In your work everyday, there’s probably a lot of pressure to attach to and worry about things that aren’t actually real for you, like:
- Sales quotas
- Spats between employees
- The number of email subscribers
- An artificially-imposed deadline
When I was getting back into the swing of things at work after having Wyette, I was struck by how much time I’d previously spent worrying about things that weren’t important to me, like the number of LinkedIn followers I had, or website analytics, or “do I need new headshots?”
It’s so easy to get wrapped up in the things that people tell us are real but that we don’t feel a bodily connection to.
When we keep directing our energy toward things that aren’t real for us, we lose our sense of reality and we get lost.
Three years ago, my therapist asked me what kind of berries I liked to eat. She had to start with berries because my sense of who I was and what was real for me was so distorted that I couldn’t clearly give an opinion about much else.
Fast-forward to today, where I’m comfortable closing my Facebook account despite the advice not to, declining projects, and directing my energy toward things that feel real and resonant to me. Also: it turns out that I like every kind of berry except cranberries.
After committing and recommitting to what’s true for me over the past three years, I’m finally starting to recognize what’s real in my life, and that makes it much easier to do away with the things that I know are just noise.
I share this because I meet a lot of professionals who are stuck in a world that doesn’t feel very real to them. They feel like they’re on autopilot, or like a head attached to a body that doesn’t get to feel alive very often.
They say things like, “I want to do work that’s meaningful,” “I want to be able to see the impact my work has,” or “I want something I can touch and feel.”
When so many of us as individuals aren’t connected to what’s true for us, we become a society that doesn’t recognize what’s true. We develop a warped sense of reality and become a mob of disconnected talking heads. That’s really dangerous, and I think we’re seeing the fruits of that playing out in our world today.
Your mind might be wondering, “Okay, so what do I have to do in order to have more of what’s real in my life?”
But actually, this requires an undoing. A letting go of the things that don’t resonate for us. A constant sloughing off of the expectations, pressures, activities, relationships, or environments that only bring us a shallow sense of what life is.
If you feel as though there’s not much in your professional life that’s real, I encourage you to try something:
Imagine holding that “unreal” thing in the palm of your hand. Let’s say it’s an employee handbook you have to write.
Now look at this thing, the handbook, and try to distill all the way down to the very essence of what that thing is. Depending on who you are, an employee handbook could boil down to safety, bureaucracy, or anything else.
Next, ask yourself: do I connect to the essence of this thing? Does this feel real and substantive to me?
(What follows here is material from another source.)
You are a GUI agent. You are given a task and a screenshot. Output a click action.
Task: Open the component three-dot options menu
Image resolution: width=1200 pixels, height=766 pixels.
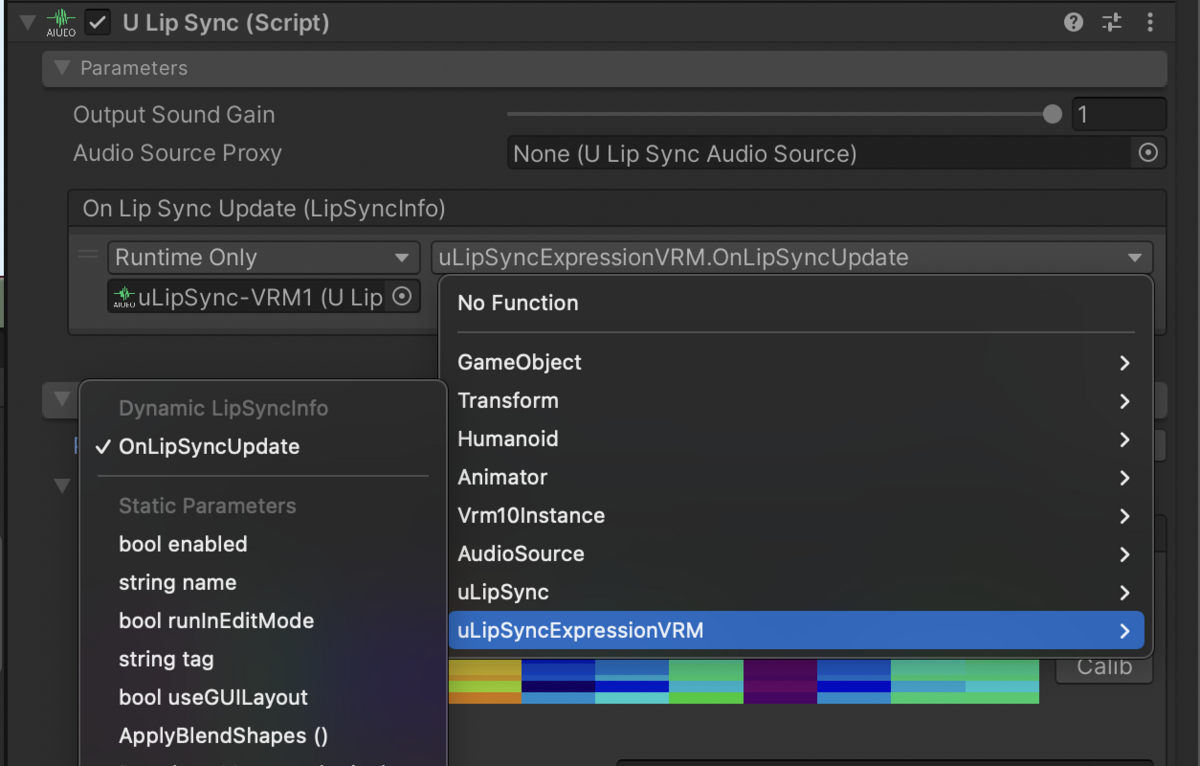[1150, 22]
If you’re not into bureaucracy and that’s how you see this handbook project, then it’s time to either renegotiate your relationship to that piece of your work or find a way to get out of writing it.
On the other hand, you may surprise yourself and see that it really is about safety or organizational effectiveness, and that’s something you do connect with. Great! You’ll write a handbook that actually reflects those values.
If you feel like you’re on the brink of not knowing what kinds of berries you like to eat, I want to help. You can click here to set up a free 45-minute call with me to talk about how to get back to that place of truth within you and within your career. You'll have a chance to get clarity about what the next best steps might be for you and be able to ask questions about your unique situation. If you want to talk more about working together on the call, I’m open to that, too.
When we honor what makes us feel embodied and neglect the things in our lives that are empty, we tap into what is true, and real, and ultimately the key to our freedom.